Jennifer Rankine and Jay Weatherill at a press conference today.

A new state minister will be left to fix South Australia’s “breaking down” child protection system, with Jennifer Rankine retiring to the backbench today.

Rankine’s retirement – to spend more time with her family – coincides with the closing of written submissions to the Royal Commission into Child Protection Systems in South Australia, being overseen by former Supreme Court Justice Margaret Nyland.

Weatherill will announce a new Education and Child Development minister this week as part of a reshuffle of portfolios.

The reshuffle had been mooted over the summer break, as first reported by InDaily in January.

The options to take over the major portfolio are limited, with the most senior Cabinet ministers – John Rau, Tom Koutsantonis and Jack Snelling – unlikely to change ministries.

The portfolio is traditionally held by Left faction members, leaving the likes of Susan Close a possibility to step into the role, with a new face, possibly Upper House member Kyam Maher, to come into Cabinet.

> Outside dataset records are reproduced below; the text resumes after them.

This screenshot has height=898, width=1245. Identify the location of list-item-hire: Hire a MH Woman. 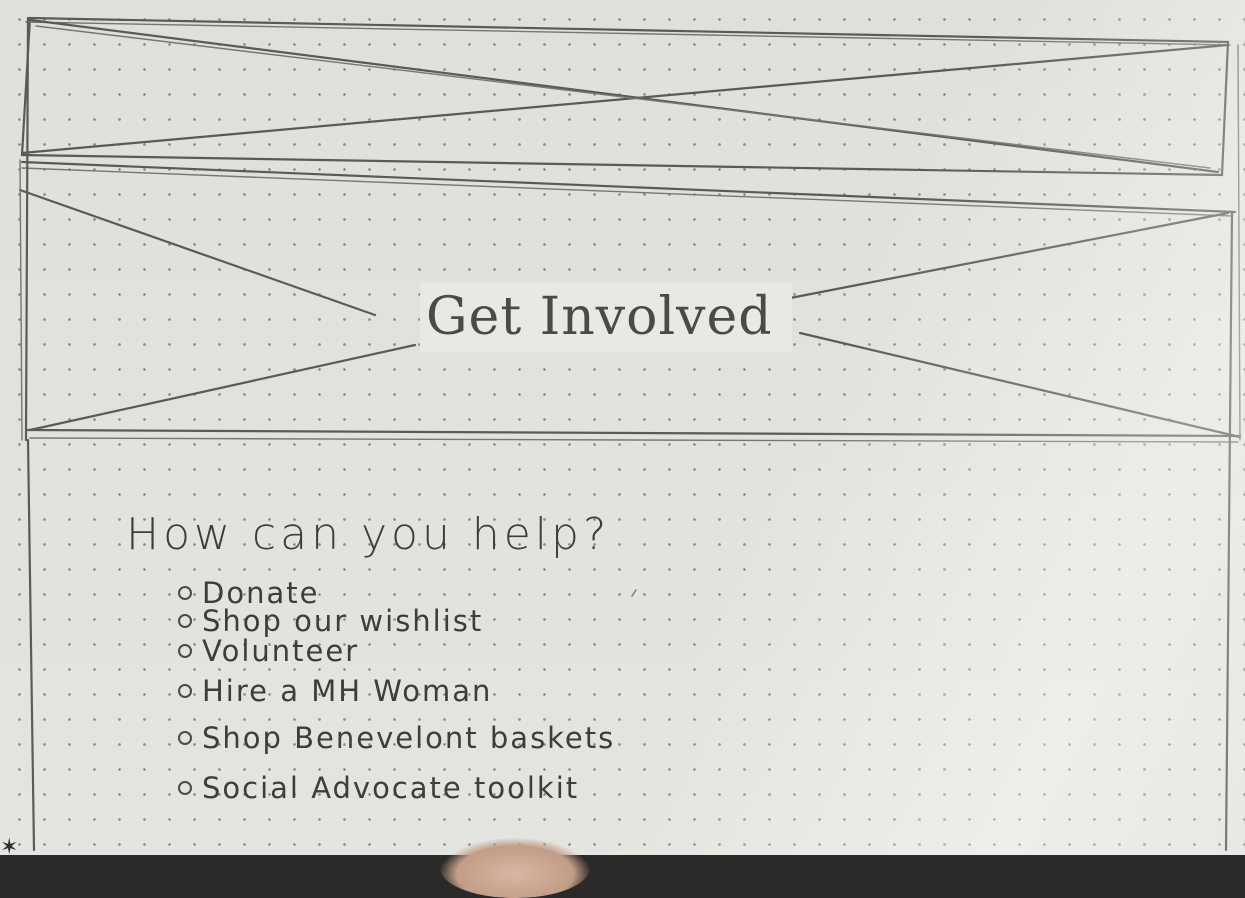
(335, 691).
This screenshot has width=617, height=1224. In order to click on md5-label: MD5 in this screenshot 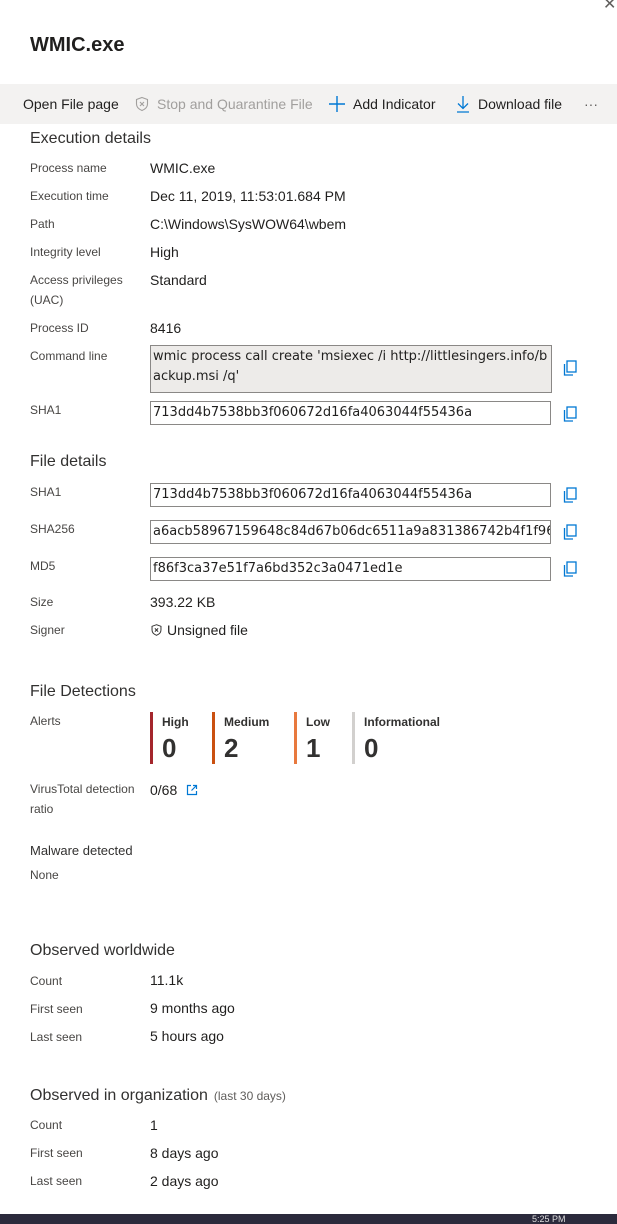, I will do `click(43, 566)`.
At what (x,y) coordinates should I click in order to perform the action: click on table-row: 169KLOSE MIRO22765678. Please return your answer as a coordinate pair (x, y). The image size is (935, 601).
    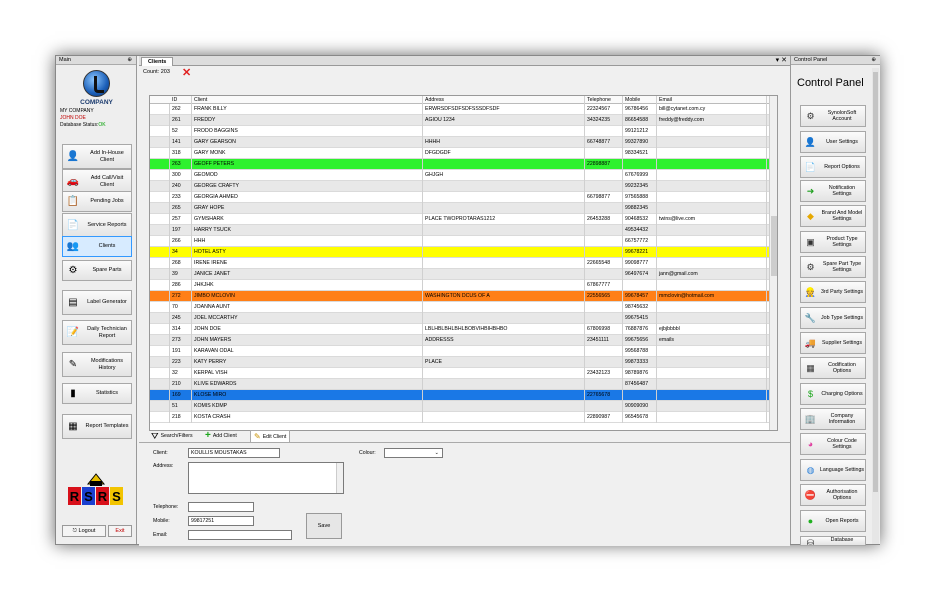
    Looking at the image, I should click on (460, 396).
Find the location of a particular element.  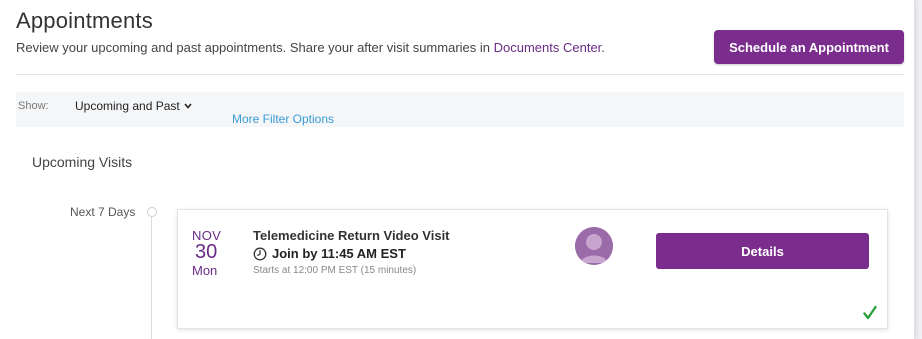

appointment-weekday: Mon is located at coordinates (205, 270).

A Caucus meeting this afternoon will decide on the new minister, with the new portfolio allocations and swearing in ceremony to happen tomorrow morning (Tuesday).

Whoever Weatherill appoints, a key task will be fixing the mess in scandal-plagued and demoralised Families SA.

In an interview with InDaily late last year, Royal Commissioner Nyland said Families SA wasn’t working.

“The story’s out there that Families SA is just not working – that things are going very badly wrong,” she said.

“We’ve got to try and work out where the system is breaking down and how we can fix it, really, because it’s such an important role that they play in the community.”

Nyland described an agency where workers felt “under siege”.

“There are a lot of very good workers out there in Families SA, who I think are probably feeling very threatened now because of the Chloe Valentine situation. But they’re the sorts of people we need to talk to, to come forward and say ‘this is what I think might be wrong’.”

The continuing problems in the child protection system have sparked calls from the Opposition and professionals in the area to split the education and child protection functions, which are both housed within the Education and Child Development  mega-department.

Rankine said today that the idea of having services for children together in one agency was the right decision.

She said Families SA was a “tough portfolio” and the allegations of abuse against a Families SA carer that emerged last year were “personally and emotionally traumatic”.

However, she denied she was walking away from a department in crisis.

“There is already massive reform underway,” she said.

“There’s never really a right time … But I think I leave the department now in well and capable hands.”

Rankine promised to serve out the full term as a backbencher.

Weatherill said the reshuffle would be more substantial than he had expected.

He wasn’t aware of any other ministers who were planning on leaving.